The Bottom Line
Customers rarely buy because an advisor gives a better presentation. Instead, they buy because the advisor understands their concerns before making a recommendation. Therefore, strong advisors ask thoughtful questions, listen carefully, and use those answers to guide every conversation.
Why This Matters
Every customer arrives with a story. Sometimes it is a strange noise. Other times, it is an upcoming trip. In many cases, it is simply uncertainty about what their vehicle needs. Unfortunately, many advisors rush straight to the repair order before fully understanding what matters most to the customer.
As a result, recommendations feel generic instead of personal. Consequently, objections become more common because the customer never felt heard in the first place. Ultimately, customers say “no” less because of price and more because they never developed enough confidence in the recommendation.
1. The Questions That Change Everything
Strong advisors do far more than ask, “What brings you in today?” Instead, they ask questions that uncover the customer’s real concerns.
For example:
| Question | Why It Matters |
|---|---|
| “How long do you plan to keep this vehicle?” | Helps prioritize long-term recommendations. |
| “Have you noticed anything else?” | Uncovers hidden concerns. |
| “Do you have any trips coming up?” | Creates urgency around reliability. |
| “Has anyone looked at this before?” | Prevents repeating past frustrations. |
| “What concerns you most about the vehicle?” | Reveals the customer’s priorities. |
More importantly, those questions do far more than gather information. Instead, they build trust. Likewise, they demonstrate genuine interest instead of simply moving through a process.

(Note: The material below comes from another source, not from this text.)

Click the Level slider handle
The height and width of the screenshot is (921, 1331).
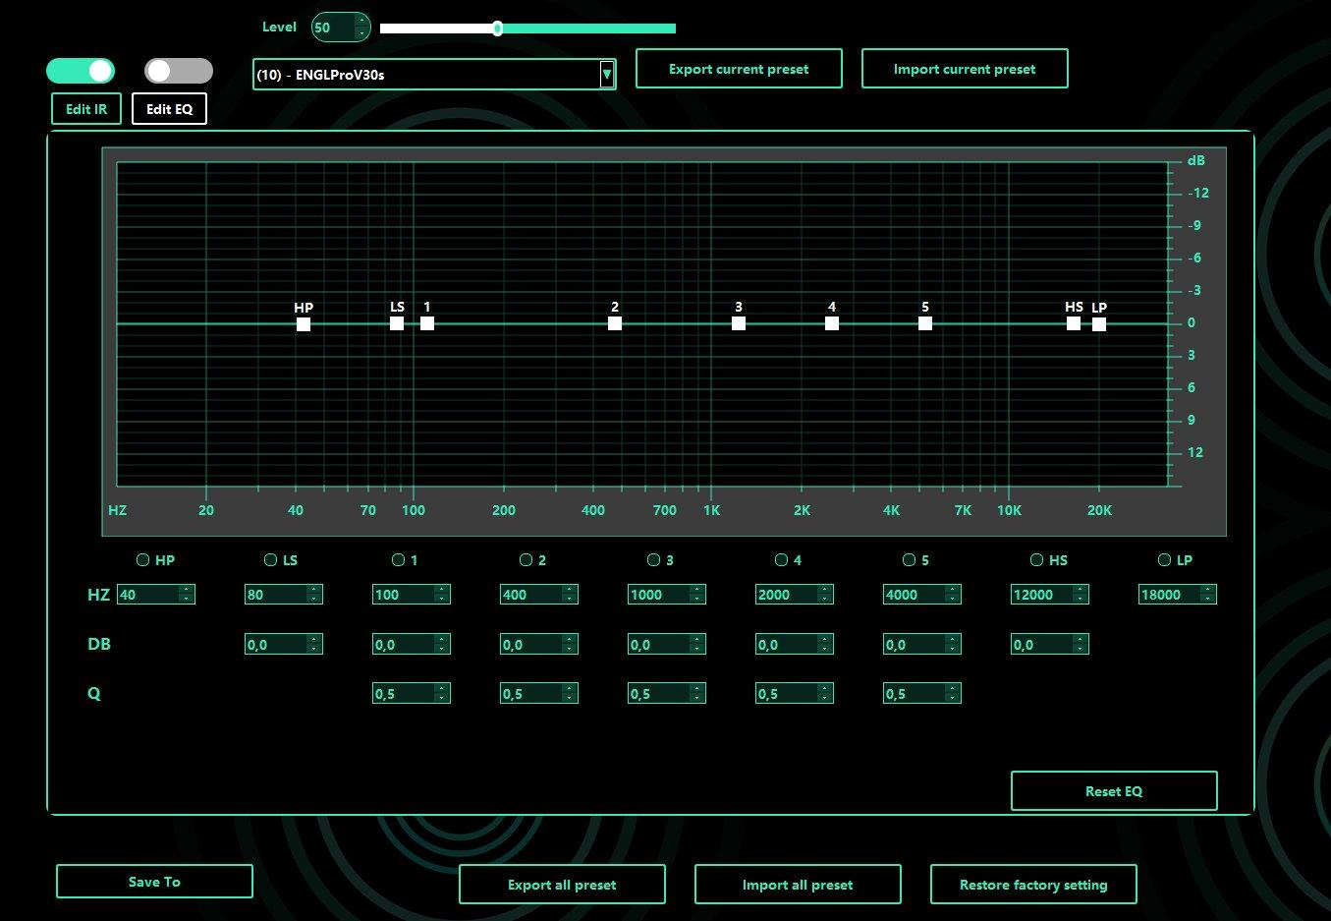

As trust grows, so does the customer’s confidence in your recommendations.
2. What Strong Advisors Do Differently
Top advisors remain curious throughout the entire conversation. First, they ask open-ended questions that encourage customers to talk. Next, they listen without interrupting. Then, they repeat the customer’s concerns to confirm they fully understand them.
Only after that do they begin making recommendations. Because they understand the customer’s priorities first, the conversation feels collaborative rather than transactional.
Consequently, customers no longer feel like they are being sold. Instead, they feel like someone is helping them make the best decision for their vehicle.
3. The Real Payoff
When advisors ask better questions, everything improves. Trust develops more quickly. Communication becomes stronger. Recommendations become more relevant.
Likewise, objections become easier to overcome because the customer understands exactly why the recommendation matters. As a result, approvals increase naturally.
At the same time, advisors become more confident because they stop relying solely on memorized word tracks. Instead, they begin having meaningful conversations that lead customers toward confident decisions.
4. Coaching Point for Advisors
Tomorrow, pay attention to how many questions you ask before making your first recommendation.
Then ask yourself:
- Did I truly understand what mattered most to the customer?
- Did I uncover their real concerns?
- Or did I simply move to the estimate?
Because great advisors never assume.
Instead, they discover. And the more they discover, the better they can serve.
Final Thought
Customers rarely remember every recommendation you make. However, they almost always remember whether you listened. That is precisely why the best service advisors do not rush to provide answers.
Instead, they ask better questions first. After all, questions create conversations. Conversations build trust. And, ultimately, trust drives approvals.